‘Hoodie march’ organizer hopes Trayvon Martin's death will inspire black community to action

jwilliams@macon.comJuly 16, 2013 

About 75 people marched from Macon’s Central City Park to the federal courthouse Tuesday afternoon, chanting “No justice, no peace,” and “Stop the violence.”

Some carried signs that said “I am Trayvon” and “Stop the killings,” among others.

The march was organized by Rasheedah Caldwell in the wake of a Florida jury finding George Zimmerman not guilty in the shooting death of Trayvon Martin. Caldwell said the event was not about Zimmerman, but instead was a call to action against injustice and violence.

“I feel like Trayvon Martin is a modern day Emmett Till,” Caldwell said, referencing the 14-year-old boy who was killed in Mississippi in 1955 after allegedly flirting with a white woman. Caldwell said she hopes Martin’s death will similarly spark the black community to be more active by expressing their voting and constitutional rights in a civil way.

- **Prompt A**:
Reproduce the passage of the article on the Macon march from "jwilliams@macon.comJuly 16, 2013" up to and including "injustice and violence.".
- **Prompt B**:
Extend the article on the Macon march for Trayvon Martin, beginning after its final sentence.

- **Data to examine**:
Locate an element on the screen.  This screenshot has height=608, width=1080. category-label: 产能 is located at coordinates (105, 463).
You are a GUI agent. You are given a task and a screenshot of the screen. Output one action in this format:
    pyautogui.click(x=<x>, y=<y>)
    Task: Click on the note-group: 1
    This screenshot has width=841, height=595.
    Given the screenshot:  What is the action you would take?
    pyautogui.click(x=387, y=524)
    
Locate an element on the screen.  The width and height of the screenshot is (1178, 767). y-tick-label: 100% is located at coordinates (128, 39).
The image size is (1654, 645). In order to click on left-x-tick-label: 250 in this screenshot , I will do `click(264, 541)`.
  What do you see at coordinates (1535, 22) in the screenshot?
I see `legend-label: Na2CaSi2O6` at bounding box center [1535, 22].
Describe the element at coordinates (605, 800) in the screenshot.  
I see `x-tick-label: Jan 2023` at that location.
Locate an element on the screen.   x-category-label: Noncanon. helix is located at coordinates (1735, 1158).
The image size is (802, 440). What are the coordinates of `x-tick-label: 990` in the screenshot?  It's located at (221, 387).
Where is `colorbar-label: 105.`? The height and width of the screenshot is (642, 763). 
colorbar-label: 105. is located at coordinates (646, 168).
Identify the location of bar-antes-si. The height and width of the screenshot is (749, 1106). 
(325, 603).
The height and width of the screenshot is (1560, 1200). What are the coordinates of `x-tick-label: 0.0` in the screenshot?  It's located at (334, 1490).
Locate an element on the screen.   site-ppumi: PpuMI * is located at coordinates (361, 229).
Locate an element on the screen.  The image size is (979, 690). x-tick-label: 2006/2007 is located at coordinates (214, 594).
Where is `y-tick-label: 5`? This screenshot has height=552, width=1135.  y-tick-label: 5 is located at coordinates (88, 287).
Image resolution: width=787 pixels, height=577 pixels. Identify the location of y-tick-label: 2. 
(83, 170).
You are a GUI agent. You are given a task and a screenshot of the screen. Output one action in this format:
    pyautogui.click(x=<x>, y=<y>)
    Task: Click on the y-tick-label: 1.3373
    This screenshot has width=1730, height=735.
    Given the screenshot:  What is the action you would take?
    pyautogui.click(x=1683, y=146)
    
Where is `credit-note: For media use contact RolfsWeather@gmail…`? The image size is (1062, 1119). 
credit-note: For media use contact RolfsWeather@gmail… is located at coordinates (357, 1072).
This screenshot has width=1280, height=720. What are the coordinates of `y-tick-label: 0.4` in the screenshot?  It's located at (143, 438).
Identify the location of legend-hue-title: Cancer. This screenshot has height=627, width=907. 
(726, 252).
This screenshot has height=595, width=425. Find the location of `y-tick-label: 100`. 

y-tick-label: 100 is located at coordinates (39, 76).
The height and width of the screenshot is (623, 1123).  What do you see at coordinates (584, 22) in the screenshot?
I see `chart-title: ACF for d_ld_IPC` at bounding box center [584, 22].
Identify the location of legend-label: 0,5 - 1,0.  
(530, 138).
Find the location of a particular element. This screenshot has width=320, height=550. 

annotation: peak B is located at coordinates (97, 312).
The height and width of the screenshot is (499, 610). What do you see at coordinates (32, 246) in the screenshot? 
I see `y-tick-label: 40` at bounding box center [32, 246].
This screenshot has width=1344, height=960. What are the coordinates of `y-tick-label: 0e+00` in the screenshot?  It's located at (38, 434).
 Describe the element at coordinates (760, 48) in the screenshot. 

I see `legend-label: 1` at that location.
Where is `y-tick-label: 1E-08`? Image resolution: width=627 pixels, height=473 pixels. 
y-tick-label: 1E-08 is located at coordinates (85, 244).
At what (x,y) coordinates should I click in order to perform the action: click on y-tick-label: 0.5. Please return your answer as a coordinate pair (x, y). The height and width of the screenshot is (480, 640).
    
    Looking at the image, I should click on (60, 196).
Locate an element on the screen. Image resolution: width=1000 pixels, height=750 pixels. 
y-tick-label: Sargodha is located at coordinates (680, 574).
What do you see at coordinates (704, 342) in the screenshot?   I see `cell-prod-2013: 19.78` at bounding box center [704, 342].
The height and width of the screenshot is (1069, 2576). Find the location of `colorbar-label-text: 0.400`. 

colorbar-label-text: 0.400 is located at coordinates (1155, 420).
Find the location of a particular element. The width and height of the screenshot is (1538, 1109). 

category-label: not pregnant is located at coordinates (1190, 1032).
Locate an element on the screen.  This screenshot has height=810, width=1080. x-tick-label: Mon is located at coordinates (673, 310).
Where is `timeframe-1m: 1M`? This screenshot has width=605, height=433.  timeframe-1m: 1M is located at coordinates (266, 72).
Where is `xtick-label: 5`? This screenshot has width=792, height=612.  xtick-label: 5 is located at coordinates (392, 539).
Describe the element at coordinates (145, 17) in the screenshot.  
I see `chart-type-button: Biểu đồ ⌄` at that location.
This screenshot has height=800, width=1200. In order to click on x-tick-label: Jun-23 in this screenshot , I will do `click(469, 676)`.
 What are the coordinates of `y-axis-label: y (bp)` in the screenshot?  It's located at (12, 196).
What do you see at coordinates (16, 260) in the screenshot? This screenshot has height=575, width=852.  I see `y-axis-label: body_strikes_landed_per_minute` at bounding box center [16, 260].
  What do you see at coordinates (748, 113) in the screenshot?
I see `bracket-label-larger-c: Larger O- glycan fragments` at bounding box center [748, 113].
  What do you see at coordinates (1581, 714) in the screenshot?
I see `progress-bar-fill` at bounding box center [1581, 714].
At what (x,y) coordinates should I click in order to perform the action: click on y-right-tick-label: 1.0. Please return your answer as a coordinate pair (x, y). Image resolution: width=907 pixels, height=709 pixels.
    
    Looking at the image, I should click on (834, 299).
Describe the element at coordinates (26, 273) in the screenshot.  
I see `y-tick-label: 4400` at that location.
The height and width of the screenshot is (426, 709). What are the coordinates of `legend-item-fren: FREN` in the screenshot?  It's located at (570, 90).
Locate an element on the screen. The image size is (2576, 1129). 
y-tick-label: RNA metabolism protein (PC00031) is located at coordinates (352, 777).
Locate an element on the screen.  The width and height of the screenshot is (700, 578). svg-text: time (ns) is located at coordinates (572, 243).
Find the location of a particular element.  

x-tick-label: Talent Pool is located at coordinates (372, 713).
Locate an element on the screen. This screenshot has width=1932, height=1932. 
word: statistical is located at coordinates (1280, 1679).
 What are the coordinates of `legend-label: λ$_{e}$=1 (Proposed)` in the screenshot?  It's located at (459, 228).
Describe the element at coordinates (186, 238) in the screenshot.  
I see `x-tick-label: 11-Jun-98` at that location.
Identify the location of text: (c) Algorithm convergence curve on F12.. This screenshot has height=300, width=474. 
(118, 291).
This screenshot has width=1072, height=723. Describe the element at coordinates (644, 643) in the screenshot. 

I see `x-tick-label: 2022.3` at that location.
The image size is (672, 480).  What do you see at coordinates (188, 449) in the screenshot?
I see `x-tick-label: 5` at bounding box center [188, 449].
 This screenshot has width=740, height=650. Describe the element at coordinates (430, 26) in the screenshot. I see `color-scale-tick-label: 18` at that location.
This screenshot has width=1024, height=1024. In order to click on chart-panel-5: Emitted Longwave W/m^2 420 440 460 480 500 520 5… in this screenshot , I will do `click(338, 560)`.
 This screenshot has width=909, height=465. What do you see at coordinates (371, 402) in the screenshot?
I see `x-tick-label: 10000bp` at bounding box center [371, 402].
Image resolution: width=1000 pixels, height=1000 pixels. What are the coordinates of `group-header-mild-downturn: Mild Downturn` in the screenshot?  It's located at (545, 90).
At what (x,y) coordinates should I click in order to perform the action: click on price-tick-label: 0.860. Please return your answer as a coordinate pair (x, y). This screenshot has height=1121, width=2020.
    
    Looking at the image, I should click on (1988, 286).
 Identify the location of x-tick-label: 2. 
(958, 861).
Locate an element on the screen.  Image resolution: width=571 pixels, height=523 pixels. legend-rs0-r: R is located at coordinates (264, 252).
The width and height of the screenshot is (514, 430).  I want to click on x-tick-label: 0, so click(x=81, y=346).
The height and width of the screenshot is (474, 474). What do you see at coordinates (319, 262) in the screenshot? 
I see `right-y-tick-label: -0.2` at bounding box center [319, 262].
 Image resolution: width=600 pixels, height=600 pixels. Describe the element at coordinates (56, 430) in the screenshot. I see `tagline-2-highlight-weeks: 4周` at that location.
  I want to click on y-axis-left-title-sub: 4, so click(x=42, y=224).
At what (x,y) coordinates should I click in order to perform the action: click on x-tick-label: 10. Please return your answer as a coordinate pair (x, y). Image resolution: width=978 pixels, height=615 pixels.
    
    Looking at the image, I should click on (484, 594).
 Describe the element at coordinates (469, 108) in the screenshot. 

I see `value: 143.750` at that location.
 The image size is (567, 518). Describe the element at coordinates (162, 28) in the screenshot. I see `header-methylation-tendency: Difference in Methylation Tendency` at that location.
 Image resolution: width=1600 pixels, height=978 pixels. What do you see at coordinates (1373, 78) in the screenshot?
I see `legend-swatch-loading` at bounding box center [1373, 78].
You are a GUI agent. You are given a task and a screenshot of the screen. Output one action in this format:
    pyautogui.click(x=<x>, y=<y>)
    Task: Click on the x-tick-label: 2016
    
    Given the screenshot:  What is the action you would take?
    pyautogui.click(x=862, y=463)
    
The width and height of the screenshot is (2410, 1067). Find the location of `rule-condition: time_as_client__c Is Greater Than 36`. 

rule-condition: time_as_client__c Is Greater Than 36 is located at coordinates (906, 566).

- **Expected output A**:
jwilliams@macon.comJuly 16, 2013 

About 75 people marched from Macon’s Central City Park to the federal courthouse Tuesday afternoon, chanting “No justice, no peace,” and “Stop the violence.”

Some carried signs that said “I am Trayvon” and “Stop the killings,” among others.

The march was organized by Rasheedah Caldwell in the wake of a Florida jury finding George Zimmerman not guilty in the shooting death of Trayvon Martin. Caldwell said the event was not about Zimmerman, but instead was a call to action against injustice and violence.

- **Expected output B**:
Calling the event a “hoodie march” was symbolic, she said, and she didn’t expect people to wear them in the heat, although a few young men did. Nathaniel Rhodes, 22, said he wore a hoodie because he “is Trayvon Martin,” invoking the now-common phrase.

“That could have been me walking down the street,” he said.

Denishia Wynes, 19, said she joined Tuesday’s march because it was a good cause.

“You have a lot of people on social networks voicing their opinions, but you don’t get a lot of people getting out and doing something,” she said.

Natalya Thornton, 36, said she attended the march with her 14-year-old son because she doesn’t agree with the jury’s verdict.

“It’s not a racial thing to me, but it’s my opinion that justice wasn’t served,” she said.

Charrick Williams, a 34-year-old Macon native who now lives in Perry, said he came to Macon to fight for young people in the community to help prevent similar situations.

Harriet Hughes, 49, said simply, “We want our voices heard.”

Just after 4 p.m., the crowd left the park and walked down Walnut Street, purposefully past the RiverView Ballroom, where 17-year-old Jammoni Bland was fatally shot earlier this month. When the crowd arrived at the courthouse, they continued chanting before Caldwell urged them to be active in the community and proactive in trying to prevent violence. She also urged the crowd to learn and exercise their constitutional rights.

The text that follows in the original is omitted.